- **YOUR ASSIGNMENT**
Count how many lines below include the word "dimensions". Answer with a number only.

- **Stored data**
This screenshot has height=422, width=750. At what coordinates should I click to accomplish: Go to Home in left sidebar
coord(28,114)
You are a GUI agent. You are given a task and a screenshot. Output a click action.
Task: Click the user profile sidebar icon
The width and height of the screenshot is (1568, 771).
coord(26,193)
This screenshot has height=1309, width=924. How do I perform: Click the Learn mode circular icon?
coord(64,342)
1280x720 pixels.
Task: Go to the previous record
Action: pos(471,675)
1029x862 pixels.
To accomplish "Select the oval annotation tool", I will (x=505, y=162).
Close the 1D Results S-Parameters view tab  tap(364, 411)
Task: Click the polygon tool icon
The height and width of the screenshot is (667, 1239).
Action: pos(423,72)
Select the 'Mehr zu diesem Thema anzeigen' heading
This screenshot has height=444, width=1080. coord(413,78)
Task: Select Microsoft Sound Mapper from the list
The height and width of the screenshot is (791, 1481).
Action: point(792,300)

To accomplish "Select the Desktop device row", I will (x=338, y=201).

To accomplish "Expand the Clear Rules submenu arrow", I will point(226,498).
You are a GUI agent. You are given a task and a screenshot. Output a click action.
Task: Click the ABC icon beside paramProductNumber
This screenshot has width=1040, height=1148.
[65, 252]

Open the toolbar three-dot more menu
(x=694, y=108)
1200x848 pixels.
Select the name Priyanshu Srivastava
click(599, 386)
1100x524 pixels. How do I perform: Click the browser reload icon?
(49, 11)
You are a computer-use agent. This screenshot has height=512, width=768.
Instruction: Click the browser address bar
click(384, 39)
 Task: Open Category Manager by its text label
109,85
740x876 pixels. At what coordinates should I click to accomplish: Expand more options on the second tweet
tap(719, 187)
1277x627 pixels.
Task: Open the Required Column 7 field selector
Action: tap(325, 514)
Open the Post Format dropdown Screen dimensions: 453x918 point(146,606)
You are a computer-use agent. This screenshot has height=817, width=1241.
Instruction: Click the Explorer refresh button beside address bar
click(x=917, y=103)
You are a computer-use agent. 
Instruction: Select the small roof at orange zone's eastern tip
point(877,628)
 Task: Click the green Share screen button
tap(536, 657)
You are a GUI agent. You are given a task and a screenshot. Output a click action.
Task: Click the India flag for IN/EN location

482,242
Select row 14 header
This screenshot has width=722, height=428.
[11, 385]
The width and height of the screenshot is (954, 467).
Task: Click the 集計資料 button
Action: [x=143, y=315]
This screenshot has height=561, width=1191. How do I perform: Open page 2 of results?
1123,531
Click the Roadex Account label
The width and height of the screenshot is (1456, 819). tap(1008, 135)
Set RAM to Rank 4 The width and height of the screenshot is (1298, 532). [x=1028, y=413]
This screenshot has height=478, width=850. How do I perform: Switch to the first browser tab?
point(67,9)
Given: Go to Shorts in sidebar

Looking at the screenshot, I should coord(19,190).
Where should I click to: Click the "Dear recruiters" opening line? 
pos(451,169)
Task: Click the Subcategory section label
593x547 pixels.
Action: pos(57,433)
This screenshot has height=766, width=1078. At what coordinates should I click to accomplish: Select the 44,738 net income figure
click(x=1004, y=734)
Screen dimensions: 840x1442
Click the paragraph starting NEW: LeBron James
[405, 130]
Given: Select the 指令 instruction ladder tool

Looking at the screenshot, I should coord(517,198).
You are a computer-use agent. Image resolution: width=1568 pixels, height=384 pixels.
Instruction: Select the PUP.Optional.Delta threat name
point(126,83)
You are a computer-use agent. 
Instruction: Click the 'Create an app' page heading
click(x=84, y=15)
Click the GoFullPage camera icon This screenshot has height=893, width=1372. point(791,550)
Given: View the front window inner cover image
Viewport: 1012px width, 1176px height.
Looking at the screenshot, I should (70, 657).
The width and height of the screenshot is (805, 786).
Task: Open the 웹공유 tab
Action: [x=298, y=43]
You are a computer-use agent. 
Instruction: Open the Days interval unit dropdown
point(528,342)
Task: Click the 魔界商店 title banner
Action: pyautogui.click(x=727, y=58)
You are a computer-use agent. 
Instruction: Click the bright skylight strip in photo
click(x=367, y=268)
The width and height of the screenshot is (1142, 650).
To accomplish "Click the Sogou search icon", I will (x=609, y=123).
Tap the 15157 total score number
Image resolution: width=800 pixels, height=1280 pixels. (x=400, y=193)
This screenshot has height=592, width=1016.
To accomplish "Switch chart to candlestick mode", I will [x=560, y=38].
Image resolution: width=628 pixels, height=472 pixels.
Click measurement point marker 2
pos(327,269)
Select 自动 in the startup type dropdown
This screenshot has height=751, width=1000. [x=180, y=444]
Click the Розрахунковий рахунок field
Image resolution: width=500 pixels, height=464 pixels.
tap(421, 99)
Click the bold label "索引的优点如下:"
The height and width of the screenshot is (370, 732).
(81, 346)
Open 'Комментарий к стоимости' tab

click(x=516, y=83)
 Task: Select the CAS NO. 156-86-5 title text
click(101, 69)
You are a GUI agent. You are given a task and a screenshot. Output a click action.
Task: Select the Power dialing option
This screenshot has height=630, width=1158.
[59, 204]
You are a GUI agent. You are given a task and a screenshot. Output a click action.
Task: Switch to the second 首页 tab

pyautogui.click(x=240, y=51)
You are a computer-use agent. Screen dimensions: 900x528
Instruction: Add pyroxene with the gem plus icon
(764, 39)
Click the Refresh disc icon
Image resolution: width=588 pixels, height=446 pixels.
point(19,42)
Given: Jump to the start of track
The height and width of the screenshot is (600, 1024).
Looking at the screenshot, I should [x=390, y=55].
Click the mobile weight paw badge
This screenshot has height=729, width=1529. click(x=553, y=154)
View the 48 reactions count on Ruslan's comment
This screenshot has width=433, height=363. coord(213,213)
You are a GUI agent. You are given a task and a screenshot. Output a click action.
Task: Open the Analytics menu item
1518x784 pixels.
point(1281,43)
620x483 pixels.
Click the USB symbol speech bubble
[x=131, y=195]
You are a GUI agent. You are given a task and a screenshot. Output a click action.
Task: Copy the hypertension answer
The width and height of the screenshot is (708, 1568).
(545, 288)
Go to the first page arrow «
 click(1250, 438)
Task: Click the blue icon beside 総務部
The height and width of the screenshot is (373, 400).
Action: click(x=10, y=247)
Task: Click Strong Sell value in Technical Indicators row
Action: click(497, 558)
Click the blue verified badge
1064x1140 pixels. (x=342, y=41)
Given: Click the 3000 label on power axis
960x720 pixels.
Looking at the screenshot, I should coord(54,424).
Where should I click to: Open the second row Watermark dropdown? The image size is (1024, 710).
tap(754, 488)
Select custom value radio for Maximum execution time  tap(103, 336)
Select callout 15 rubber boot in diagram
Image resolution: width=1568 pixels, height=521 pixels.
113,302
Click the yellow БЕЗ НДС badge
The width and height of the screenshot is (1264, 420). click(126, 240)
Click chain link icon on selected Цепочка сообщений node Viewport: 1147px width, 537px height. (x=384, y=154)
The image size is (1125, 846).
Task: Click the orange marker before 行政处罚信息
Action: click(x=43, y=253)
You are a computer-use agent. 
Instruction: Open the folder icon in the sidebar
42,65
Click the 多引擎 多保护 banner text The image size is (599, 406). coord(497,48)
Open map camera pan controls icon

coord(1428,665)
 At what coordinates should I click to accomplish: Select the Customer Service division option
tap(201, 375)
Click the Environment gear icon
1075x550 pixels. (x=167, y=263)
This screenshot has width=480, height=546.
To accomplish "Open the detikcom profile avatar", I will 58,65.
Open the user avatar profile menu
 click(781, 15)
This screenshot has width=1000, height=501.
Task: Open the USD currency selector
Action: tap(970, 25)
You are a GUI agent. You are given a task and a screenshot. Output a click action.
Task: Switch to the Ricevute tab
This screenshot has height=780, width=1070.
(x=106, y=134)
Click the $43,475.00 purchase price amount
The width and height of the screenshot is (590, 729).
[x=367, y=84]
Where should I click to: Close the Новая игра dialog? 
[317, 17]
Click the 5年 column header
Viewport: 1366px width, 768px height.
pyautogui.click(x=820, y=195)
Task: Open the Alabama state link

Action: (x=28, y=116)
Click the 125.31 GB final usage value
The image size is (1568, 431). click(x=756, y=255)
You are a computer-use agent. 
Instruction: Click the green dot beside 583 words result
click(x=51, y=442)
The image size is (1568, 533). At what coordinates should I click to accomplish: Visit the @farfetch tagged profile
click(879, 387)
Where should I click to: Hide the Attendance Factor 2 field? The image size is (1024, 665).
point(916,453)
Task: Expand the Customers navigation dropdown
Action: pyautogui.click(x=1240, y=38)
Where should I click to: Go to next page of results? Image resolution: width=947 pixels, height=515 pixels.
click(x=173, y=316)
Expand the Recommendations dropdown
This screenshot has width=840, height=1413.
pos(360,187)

- **PROBLEM SOLUTION**
3